(Records contained in a dataset)
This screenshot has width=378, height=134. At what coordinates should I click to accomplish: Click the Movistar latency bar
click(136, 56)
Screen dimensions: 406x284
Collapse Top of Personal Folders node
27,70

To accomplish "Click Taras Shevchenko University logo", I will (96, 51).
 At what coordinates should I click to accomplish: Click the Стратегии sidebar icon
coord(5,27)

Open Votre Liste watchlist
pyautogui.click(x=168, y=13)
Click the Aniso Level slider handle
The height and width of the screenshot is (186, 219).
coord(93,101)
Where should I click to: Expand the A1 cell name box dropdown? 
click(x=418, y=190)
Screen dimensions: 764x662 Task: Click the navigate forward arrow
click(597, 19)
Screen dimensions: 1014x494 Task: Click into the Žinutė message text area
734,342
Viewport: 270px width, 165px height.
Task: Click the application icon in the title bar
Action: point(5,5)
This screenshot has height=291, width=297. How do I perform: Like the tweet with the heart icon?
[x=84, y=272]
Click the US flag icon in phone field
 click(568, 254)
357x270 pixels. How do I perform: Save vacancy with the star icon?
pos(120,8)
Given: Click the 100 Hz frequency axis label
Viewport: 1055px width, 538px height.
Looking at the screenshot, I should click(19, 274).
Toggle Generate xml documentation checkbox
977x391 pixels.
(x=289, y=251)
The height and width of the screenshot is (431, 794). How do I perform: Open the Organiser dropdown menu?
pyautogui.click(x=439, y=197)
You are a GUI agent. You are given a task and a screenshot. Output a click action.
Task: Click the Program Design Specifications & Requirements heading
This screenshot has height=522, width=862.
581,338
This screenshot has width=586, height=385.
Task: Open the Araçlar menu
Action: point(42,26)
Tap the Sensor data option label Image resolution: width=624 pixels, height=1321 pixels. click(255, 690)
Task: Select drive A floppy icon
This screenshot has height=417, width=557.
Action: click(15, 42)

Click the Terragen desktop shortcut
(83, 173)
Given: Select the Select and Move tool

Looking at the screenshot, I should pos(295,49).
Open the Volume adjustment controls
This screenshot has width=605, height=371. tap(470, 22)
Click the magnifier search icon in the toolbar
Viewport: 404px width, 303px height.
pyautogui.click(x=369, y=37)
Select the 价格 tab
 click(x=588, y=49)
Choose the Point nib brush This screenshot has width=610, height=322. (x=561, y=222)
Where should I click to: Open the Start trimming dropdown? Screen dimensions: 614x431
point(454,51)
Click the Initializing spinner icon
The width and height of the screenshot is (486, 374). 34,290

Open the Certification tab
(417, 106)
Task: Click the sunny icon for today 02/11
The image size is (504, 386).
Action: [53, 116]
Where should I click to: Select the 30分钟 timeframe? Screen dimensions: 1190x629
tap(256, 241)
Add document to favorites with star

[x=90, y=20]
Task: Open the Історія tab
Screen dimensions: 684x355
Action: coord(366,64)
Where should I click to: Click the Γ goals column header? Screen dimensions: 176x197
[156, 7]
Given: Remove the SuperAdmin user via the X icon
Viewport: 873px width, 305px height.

> _Task directions_
Search the entries above for the string "label". Copy each line in which it appears.

> _Answer to this exercise_
Given: Click the 100 Hz frequency axis label
Tap the Sensor data option label Image resolution: width=624 pixels, height=1321 pixels. click(255, 690)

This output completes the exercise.